Funny how sometimes a title just resonates with you. Perhaps the wording or the topic instills you with a sense of familiarity or intrigue. When I read the title Notes from a Blue Bike: The Art of Living Intentionally in a Chaotic World, by Tsh Oxenreider, it was all the above for me.
I first learned to ride a bicycle on a blue bike. That rusty old bike served me well for many years. I have many great memories of flying down the country road past fields of corn with my hair whipping backwards (before helmet laws), the wind in my face, and thoughts of freedom filling my head. Good memories, indeed. And, let's face it, after last fall, we all know I could benefit from some thoughts on how to 'live intentionally in a chaotic world.' When I saw it was up for review,
In the prologue, the author states her purpose and intention for readers. Oxenreider hopes readers will learn from her personal experiences as she and her family attempt to live with purposefully within their beliefs. The book begins with a general summary of chaotic living and how the author discovered her own desire to live with more intention. From there, the book is separated into parts dedicated to specific areas of life, like food, work, and education. Finally, the last section includes personal thoughts on living intentionally within your own culture and how that might look differently for each individual family.
Oxenreider does a fine job of sharing her family's experience and her own personal thoughts on intentional living. For the most part, the book reads like a memoir and not a self-help book. This I liked. Sometimes, reading about another's experiences and how they arrived at solutions, what worked, what didn't, and what they would recommend is more inspiring than a listing of steps one should take.

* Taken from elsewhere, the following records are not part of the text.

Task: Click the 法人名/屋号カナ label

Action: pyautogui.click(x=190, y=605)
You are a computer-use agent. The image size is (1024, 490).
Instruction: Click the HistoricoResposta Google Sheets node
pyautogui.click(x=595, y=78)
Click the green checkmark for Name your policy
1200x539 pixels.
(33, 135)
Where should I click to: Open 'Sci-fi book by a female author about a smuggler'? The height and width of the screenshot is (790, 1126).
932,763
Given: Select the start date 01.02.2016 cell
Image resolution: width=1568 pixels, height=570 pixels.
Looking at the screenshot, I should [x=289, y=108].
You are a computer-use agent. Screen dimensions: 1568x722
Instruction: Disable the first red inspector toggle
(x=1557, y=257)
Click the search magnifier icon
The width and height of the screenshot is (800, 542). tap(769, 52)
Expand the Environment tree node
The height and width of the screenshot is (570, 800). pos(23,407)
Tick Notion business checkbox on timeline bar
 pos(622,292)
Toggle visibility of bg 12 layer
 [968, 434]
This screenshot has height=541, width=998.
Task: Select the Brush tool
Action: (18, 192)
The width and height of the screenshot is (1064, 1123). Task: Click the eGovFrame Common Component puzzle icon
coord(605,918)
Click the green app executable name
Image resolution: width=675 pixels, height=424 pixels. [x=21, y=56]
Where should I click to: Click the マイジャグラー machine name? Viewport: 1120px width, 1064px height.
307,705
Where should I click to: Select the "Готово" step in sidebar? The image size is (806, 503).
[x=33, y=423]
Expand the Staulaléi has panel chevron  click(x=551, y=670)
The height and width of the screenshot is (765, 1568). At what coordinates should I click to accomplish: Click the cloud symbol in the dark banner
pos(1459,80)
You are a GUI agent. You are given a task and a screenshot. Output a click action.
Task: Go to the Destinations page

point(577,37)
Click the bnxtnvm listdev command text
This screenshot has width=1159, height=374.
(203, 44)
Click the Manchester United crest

The book is well organized and easy to navigate. Each chapter is clearly labeled with location and date. This labeling is necessary due to the number of locations which Oxenreider has called home and the breadth of the time covered. The chapters of self-contained, but for the most part, flow easily from one to the other. At times, her thoughts appear jumbled, but generally by the end of each section she has woven these distinct thoughts together coherently.
Her humility in admitting to 'having not arrived' is also refreshing. I did not feel like she was offering a one solution fits all to the problem of chaotic living. However, she does write from her own experiences, which could limit the benefit for readers who do not have the same situations. For instance, I am a stay at home mom who happens to homeschool. The sections on work and education were interesting to me, but not truly applicable. Although Oxnereider tried to counter for this by offering a few situational stories and solutions of fellow intentional living friends, these seemed a bit forced and not truly diverse.
Throughout the book, Oxenreider does not shy away from the realities of American culture and its celebrated chaos. This I appreciated greatly. It is not easy to intentionally live in a society where many things call for attention. Every reader can relate to the difficulties of intentional living.
Though this book may not offer the exact solution for your life, or mine, it will offer an inspiring example of one family's path on the road to more intentional living. If nothing else, it will help readers to think about the need for intentional living and the possibilities for their own lives.
Read it, not for a specific solution, but for the inspiration and encouragement.
Fine Print: I received a copy of this book in exchange for this honest reaction to the book.